Recent advancements in diffusion-based text synthesis have
demonstrated significant performance in inserting and editing
text within images via inpainting. However, despite the
potential of text inpainting methods,
three key limitations hinder their applicability to
broader Text Image Manipulation (TIM) tasks: (i)
the inability to remove text, (ii)
the lack of control over the style of rendered text, and
(iii) a tendency to generate duplicated letters.
To address these challenges, we propose OmniText, a
training-free generalist
capable of performing a wide range of TIM tasks.
Specifically, we investigate two key properties of cross- and
self-attention mechanisms to enable text removal and to provide
control over both text styles and content. Our findings reveal
that text removal can be achieved by applying
self-attention inversion, which mitigates the model's
tendency to focus on surrounding text, thus reducing text
hallucinations. Additionally, we
redistribute cross-attention, as increasing the
probability of certain text tokens reduces text hallucination.
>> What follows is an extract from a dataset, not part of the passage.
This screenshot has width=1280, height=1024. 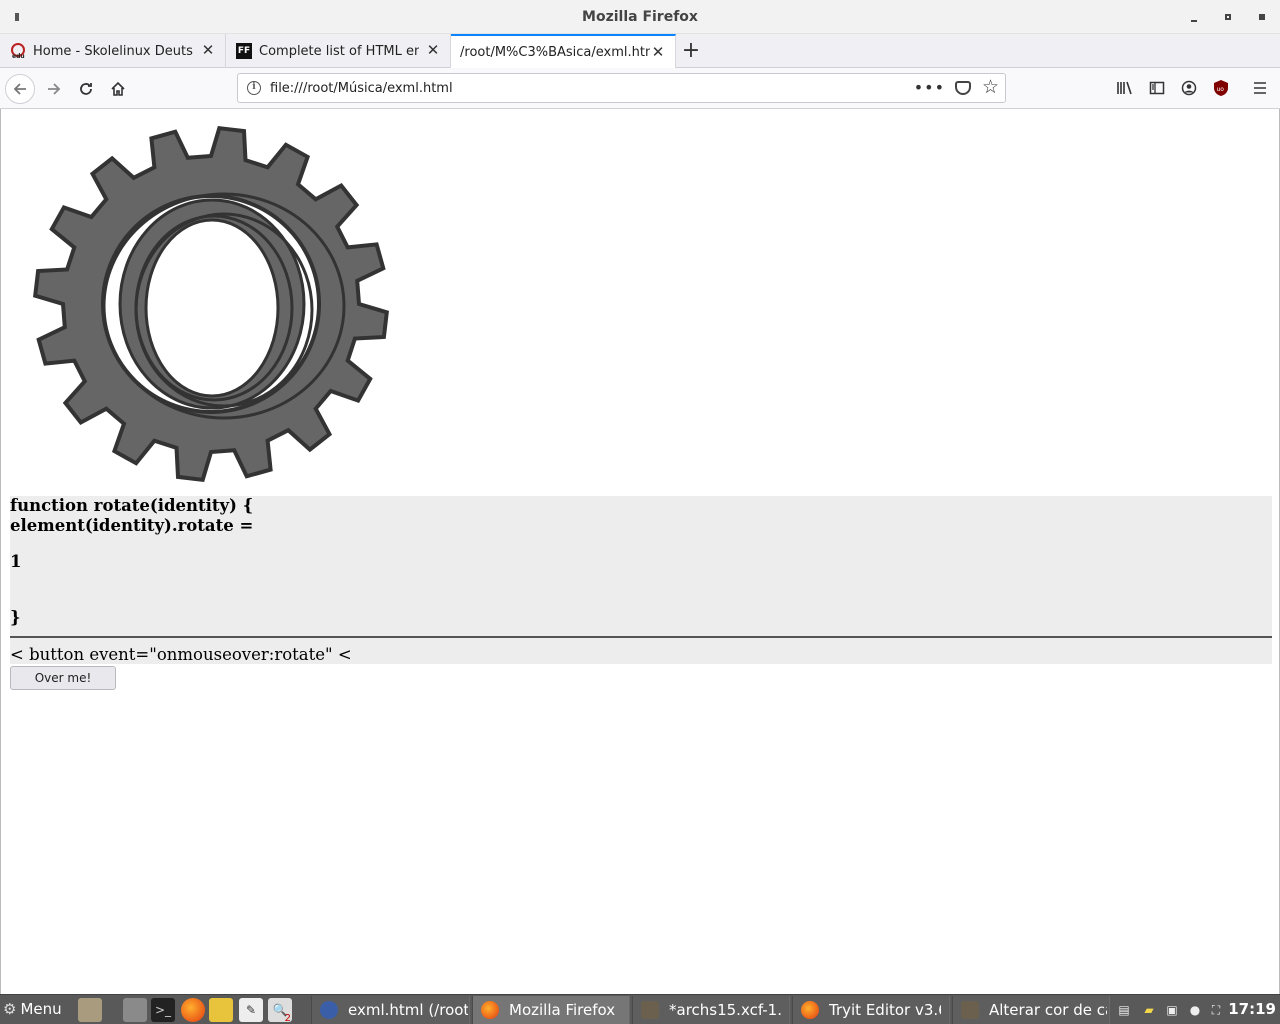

For controllable inpainting, we introduce
novel loss functions in a latent optimization framework:
a cross-attention content loss to improve text rendering
accuracy and a self-attention style loss to facilitate
style customization.
Furthermore, we present OmniText-Bench, a
benchmark dataset for evaluating diverse TIM tasks. It
includes input images, target text with masks, and style
references, covering diverse applications such as text removal,
rescaling, repositioning, and text insertion and editing with
various styles.
Our OmniText framework is
the first generalist method capable of performing diverse TIM
tasks. It achieves state-of-the-art performance across multiple
tasks and metrics compared to other text inpainting methods and
is comparable to specialist methods.